I've been enjoying quite a bit of success lately, despite myself. After months of unemployment, poverty, and general misery, I finally have a job that I enjoy. Even though the pay is not much, this, to me, is unqualified success. Being a student is more or less synonymous with abject poverty, I think, unless you count student loans as income (which would be a mistake -- a mistake I've made, but a mistake nonetheless). Therefore, regardless of what job you have as a student, whether or not you enjoy it, you'll still be poor, so you might as well have a job you can enjoy.

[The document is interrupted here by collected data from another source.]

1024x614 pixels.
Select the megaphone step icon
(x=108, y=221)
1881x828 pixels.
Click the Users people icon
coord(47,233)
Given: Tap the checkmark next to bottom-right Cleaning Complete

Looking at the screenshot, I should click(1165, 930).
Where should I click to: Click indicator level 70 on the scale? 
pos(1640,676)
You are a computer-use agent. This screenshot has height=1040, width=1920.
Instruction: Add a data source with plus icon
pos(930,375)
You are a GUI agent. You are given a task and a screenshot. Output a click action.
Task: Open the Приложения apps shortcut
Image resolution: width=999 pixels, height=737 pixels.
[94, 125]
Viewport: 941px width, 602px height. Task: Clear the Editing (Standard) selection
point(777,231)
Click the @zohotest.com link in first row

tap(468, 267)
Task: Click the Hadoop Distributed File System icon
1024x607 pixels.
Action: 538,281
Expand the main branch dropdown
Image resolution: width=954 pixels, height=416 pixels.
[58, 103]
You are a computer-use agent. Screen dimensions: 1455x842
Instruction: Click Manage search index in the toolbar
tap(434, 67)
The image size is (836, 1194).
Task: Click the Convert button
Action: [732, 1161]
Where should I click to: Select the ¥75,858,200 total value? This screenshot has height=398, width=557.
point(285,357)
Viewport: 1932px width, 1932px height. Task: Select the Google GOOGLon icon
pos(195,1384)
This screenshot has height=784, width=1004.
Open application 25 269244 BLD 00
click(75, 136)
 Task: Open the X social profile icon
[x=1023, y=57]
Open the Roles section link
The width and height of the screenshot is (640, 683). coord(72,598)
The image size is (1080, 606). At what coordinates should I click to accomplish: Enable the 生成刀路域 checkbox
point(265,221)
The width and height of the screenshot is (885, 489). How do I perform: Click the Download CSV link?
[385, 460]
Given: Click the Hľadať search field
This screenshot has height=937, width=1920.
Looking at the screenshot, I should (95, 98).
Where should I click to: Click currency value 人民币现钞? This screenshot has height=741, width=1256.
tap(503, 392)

I spent three years at a job I hated. And I do not mean this in the casual, getting-home-from-work "I hate my job" kind of way, I mean I despised this job. So much so, I'm not even going to go into why I hated it so much. I'd be writing for the next four hours. Suffice it to say, if you ever happen by Missoula, stop by Tidyman's on Brooks and have a look at the place. Or, you could just read the Ciardi translation of Dante's Inferno, Canto XIII, it's right in there, too.

I hated this job so much that I began to exhibit what my good friend Craig refers to as the "pre-work" and "post-work" modes. The pre-work mode would consist of counting down the hours until I had to go to work. The worst he ever saw it was when I got a short vacation, came home and said, "Oh, God, I have to go back to work in only four days." The post-work mode would consist of playing DOOM on the computer until I had unleashed all my pent-up aggression, then retreating into myself and resuming pre-work mode.

It got pretty bad near the end.

So why didn't I leave, if I was so miserable? Indeed. Looking back on it now, I wonder that same thing. Of course, I know why.

I've spent most of my life afraid of the world, afraid of change, and afraid of people. It was pretty easy to get me cowed into just about anything. I stuck at the job so long because I feared I was unemployable, that no one would hire me, that if I quit this job I'd be poor and unemployed and my power would get shut off. These beliefs were strongly reinforced by my manager, the Great Travini, who wanted me to feel he was doing me a favor by calling me a piece of subhuman waste every day.

Of course, when I finally did leave that job, all those fears came true. I was unemployed, and poor, and my power did get shut off, twice. It was a pretty bad summer. But I came through it, and now I'm better off than I've ever been.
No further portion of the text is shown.